* _REQUIRED WORK_: All that is wanted is a word-for-word copy of the data from its first line to the line containing "Image resolution: width=1288", both included.

»»

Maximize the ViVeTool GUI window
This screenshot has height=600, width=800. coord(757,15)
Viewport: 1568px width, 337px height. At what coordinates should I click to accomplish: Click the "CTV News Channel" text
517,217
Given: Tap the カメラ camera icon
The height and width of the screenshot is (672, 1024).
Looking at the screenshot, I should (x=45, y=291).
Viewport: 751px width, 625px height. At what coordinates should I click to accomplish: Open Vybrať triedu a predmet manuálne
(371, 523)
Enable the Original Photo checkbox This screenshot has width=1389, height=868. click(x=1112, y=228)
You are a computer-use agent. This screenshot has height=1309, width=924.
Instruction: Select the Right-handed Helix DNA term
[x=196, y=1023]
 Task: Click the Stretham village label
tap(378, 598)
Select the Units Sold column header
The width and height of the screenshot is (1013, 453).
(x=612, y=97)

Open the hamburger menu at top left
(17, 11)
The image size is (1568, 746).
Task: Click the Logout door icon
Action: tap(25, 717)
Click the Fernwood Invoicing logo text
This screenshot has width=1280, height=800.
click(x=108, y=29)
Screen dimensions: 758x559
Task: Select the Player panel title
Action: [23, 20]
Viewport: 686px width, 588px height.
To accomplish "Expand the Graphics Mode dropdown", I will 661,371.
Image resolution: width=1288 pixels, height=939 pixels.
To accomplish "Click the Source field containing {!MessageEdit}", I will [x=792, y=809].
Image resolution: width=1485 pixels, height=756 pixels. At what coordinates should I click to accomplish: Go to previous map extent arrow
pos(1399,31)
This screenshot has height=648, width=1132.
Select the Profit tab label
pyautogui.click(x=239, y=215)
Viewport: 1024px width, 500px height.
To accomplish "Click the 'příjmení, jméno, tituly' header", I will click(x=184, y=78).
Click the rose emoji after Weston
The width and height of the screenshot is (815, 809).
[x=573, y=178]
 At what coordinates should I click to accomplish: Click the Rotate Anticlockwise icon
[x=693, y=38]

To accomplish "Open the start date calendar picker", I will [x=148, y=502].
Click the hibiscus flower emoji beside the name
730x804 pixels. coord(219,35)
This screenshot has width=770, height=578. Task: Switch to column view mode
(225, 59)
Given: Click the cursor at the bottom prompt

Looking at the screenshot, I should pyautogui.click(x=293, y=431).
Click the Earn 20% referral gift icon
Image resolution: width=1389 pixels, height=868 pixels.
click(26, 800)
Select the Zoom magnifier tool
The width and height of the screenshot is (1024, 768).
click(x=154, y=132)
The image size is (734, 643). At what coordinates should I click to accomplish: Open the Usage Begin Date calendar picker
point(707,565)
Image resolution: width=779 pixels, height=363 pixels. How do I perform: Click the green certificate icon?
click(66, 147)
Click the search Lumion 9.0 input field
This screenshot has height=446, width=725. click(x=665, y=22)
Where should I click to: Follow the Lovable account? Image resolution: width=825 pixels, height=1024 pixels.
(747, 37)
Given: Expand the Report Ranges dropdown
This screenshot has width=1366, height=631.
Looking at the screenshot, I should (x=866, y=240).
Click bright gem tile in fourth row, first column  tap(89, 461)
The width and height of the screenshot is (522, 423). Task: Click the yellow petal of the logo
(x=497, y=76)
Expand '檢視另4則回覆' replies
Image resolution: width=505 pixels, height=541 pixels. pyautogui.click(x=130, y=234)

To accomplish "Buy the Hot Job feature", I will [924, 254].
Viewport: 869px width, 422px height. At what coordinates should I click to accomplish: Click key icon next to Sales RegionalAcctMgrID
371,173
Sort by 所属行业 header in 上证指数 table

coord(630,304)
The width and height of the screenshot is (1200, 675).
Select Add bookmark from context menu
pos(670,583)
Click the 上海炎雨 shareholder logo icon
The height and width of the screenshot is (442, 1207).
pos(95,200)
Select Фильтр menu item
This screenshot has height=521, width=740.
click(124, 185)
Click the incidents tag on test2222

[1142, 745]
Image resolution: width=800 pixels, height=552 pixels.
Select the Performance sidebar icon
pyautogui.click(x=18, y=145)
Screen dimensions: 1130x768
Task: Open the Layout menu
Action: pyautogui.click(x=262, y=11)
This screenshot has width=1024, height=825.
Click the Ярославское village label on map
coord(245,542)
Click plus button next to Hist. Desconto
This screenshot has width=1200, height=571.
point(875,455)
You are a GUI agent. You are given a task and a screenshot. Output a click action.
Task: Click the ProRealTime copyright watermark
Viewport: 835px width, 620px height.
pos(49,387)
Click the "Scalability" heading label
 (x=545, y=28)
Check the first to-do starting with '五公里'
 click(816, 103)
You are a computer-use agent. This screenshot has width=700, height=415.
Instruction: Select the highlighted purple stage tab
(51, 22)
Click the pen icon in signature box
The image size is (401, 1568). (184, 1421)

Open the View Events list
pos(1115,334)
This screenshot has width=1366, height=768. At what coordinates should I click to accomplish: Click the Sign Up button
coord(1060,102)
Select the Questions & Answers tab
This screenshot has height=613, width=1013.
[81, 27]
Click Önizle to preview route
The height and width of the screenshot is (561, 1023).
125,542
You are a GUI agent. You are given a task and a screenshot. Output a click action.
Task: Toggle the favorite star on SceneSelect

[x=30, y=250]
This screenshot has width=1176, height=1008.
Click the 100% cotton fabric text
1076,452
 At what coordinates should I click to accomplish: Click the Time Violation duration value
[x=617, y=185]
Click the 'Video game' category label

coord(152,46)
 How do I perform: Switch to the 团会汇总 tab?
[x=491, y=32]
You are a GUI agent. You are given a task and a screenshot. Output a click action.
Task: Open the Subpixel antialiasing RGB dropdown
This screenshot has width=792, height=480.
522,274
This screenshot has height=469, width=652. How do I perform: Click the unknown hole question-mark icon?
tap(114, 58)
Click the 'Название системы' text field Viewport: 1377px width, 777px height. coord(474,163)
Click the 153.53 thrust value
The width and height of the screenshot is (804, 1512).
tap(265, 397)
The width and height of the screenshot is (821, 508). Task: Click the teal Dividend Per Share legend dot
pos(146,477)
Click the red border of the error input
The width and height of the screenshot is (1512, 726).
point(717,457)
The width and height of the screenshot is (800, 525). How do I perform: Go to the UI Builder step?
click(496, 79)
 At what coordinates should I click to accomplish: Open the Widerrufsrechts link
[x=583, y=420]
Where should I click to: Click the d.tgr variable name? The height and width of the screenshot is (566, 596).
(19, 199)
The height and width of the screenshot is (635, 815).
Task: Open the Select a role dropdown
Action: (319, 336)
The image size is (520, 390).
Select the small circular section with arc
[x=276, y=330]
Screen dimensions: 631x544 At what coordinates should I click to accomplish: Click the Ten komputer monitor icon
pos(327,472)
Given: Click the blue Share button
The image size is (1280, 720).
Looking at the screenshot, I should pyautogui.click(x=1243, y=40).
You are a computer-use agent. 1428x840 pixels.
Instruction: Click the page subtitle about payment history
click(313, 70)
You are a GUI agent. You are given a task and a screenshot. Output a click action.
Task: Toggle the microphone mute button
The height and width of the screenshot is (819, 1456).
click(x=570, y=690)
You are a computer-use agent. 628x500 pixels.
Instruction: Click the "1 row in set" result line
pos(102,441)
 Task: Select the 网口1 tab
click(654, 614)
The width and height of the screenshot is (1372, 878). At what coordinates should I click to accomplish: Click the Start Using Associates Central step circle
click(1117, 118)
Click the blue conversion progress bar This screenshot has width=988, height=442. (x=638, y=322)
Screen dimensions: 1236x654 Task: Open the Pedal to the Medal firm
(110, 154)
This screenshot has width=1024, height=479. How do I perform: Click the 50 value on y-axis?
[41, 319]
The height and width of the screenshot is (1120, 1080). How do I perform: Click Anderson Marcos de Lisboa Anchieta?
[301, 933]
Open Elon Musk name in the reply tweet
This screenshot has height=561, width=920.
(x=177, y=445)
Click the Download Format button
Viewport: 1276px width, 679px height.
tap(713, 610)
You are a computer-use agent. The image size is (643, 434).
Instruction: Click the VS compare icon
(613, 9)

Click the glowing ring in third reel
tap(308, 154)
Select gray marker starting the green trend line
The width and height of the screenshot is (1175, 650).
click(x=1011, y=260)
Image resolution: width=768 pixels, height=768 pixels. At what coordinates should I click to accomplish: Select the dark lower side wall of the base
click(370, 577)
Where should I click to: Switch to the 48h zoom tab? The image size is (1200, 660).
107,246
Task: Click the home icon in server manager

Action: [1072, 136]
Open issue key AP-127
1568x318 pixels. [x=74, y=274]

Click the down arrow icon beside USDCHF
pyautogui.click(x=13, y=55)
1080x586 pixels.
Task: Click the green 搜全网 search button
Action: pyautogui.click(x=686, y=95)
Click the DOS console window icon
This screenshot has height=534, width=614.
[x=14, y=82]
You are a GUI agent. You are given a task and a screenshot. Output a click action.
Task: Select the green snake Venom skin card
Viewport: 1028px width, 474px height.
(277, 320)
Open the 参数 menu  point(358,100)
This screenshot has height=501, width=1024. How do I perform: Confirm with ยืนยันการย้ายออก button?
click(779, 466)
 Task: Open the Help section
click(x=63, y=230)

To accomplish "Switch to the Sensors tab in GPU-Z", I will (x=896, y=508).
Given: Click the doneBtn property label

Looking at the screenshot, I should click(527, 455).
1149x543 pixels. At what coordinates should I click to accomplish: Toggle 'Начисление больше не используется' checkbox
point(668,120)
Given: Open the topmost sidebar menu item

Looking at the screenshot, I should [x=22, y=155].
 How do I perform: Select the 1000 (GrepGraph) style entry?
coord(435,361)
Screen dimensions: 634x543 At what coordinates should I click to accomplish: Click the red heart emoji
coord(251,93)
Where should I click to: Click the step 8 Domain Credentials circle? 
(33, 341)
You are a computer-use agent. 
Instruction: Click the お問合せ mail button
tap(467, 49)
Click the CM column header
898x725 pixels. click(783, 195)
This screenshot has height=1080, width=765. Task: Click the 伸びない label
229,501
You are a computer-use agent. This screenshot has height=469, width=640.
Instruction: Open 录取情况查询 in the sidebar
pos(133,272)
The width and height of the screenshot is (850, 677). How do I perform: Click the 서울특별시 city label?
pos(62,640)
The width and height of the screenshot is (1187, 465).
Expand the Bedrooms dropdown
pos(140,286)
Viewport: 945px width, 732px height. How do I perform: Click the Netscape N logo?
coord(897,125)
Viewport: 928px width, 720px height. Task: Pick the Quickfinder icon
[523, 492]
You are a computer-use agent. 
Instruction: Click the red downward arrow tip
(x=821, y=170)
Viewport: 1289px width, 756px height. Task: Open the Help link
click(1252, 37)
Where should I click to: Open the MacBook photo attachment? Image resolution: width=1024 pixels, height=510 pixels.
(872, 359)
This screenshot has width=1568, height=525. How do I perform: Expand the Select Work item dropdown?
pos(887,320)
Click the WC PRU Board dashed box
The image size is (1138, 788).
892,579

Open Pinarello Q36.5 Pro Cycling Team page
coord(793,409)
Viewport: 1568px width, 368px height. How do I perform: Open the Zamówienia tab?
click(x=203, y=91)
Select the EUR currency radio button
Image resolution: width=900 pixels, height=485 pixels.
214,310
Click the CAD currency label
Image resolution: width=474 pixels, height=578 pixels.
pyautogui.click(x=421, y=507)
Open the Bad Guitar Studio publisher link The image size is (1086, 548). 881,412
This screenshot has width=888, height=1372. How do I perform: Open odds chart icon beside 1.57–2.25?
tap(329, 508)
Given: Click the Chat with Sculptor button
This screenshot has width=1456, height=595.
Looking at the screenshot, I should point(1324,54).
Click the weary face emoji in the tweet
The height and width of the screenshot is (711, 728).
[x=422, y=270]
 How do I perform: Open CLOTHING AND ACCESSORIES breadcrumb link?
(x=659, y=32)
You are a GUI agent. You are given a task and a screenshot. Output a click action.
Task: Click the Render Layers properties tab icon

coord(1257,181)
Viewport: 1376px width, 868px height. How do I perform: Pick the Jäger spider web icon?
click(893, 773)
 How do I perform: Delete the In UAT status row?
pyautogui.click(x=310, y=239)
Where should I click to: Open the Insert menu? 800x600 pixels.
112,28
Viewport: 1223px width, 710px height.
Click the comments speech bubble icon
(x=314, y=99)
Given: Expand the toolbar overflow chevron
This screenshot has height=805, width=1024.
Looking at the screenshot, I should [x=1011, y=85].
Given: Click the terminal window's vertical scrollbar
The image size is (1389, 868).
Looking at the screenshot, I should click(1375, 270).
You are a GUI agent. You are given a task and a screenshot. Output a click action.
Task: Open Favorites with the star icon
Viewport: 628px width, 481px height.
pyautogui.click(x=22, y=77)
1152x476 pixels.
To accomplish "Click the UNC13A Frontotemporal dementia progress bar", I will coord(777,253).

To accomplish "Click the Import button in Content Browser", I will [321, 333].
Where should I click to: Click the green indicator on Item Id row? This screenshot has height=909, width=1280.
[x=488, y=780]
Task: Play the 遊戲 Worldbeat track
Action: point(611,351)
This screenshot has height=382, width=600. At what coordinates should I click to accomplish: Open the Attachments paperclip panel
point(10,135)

««

* _RESULT BELOW_:
Maximize the ViVeTool GUI window
This screenshot has height=600, width=800. coord(757,15)
Viewport: 1568px width, 337px height. At what coordinates should I click to accomplish: Click the "CTV News Channel" text
517,217
Given: Tap the カメラ camera icon
The height and width of the screenshot is (672, 1024).
Looking at the screenshot, I should (x=45, y=291).
Viewport: 751px width, 625px height. At what coordinates should I click to accomplish: Open Vybrať triedu a predmet manuálne
(371, 523)
Enable the Original Photo checkbox This screenshot has width=1389, height=868. click(x=1112, y=228)
You are a computer-use agent. This screenshot has height=1309, width=924.
Instruction: Select the Right-handed Helix DNA term
[x=196, y=1023]
 Task: Click the Stretham village label
tap(378, 598)
Select the Units Sold column header
The width and height of the screenshot is (1013, 453).
(x=612, y=97)

Open the hamburger menu at top left
(17, 11)
The image size is (1568, 746).
Task: Click the Logout door icon
Action: tap(25, 717)
Click the Fernwood Invoicing logo text
This screenshot has width=1280, height=800.
click(x=108, y=29)
Screen dimensions: 758x559
Task: Select the Player panel title
Action: [23, 20]
Viewport: 686px width, 588px height.
To accomplish "Expand the Graphics Mode dropdown", I will 661,371.
Image resolution: width=1288 pixels, height=939 pixels.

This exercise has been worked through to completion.